This September marks a notable anniversary for the Video Game Industry — the 50th Birthday of the original home gaming console. The Magnavox Odyssey was released in North America in September 1972, billed as “the electronic game of the future.” Its lead designer was Ralph Baer, who began the project’s development with a series of prototypes starting in 1966.
Of course, The Odyssey’s capabilities were limited, having to make do with moving white dots and lines. It was packaged with screen overlays and other physical items necessary to flesh out its “library” of games. But no overlay was required for its most notable game, Table Tennis, which bears an obvious resemblance to Atari’s smash hit Pong of the same release year. It’s rumored Atari co-founder Nolan Bushnell saw an early demonstration of the Odyssey before he tasked Designer Allan Alcorn with creating a ping pong style game.

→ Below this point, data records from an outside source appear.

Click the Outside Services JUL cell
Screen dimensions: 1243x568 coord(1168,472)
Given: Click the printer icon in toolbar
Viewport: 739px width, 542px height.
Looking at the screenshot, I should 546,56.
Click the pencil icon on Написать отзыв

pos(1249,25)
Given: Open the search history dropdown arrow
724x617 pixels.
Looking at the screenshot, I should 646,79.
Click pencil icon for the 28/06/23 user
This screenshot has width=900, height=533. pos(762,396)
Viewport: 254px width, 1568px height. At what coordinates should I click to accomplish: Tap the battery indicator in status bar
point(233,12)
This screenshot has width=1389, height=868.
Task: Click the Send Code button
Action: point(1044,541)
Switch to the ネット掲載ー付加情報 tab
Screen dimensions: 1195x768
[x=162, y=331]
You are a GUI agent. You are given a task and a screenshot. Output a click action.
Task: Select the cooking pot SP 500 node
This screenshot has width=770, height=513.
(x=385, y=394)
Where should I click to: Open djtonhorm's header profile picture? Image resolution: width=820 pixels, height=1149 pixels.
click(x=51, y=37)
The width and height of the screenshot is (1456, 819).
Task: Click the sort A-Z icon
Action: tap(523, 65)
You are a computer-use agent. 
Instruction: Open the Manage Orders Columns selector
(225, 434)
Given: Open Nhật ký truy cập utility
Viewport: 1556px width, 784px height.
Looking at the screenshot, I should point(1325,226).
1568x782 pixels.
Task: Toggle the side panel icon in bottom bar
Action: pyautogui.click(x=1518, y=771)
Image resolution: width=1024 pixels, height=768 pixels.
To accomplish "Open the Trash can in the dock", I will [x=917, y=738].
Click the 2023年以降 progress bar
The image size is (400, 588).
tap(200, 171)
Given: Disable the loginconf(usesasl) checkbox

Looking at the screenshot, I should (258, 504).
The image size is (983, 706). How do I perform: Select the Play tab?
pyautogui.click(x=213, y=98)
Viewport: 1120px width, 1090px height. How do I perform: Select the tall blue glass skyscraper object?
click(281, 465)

The Odyssey sold around 350,000 units before its discontinuation in 1975, having been released at an initial sale price of $100 (adjusted for inflation, the same price as some PS5’s on Ebay), and sold exclusively by Magnavox dealers. While the console was not a grand success, it would have a line of successors, and Magnavox got to make lots of money suing competitors thanks to Baer’s early video game patents. (Nintendo tried and failed to invalidate said patents in advance of the NES’s 1985 North American debut).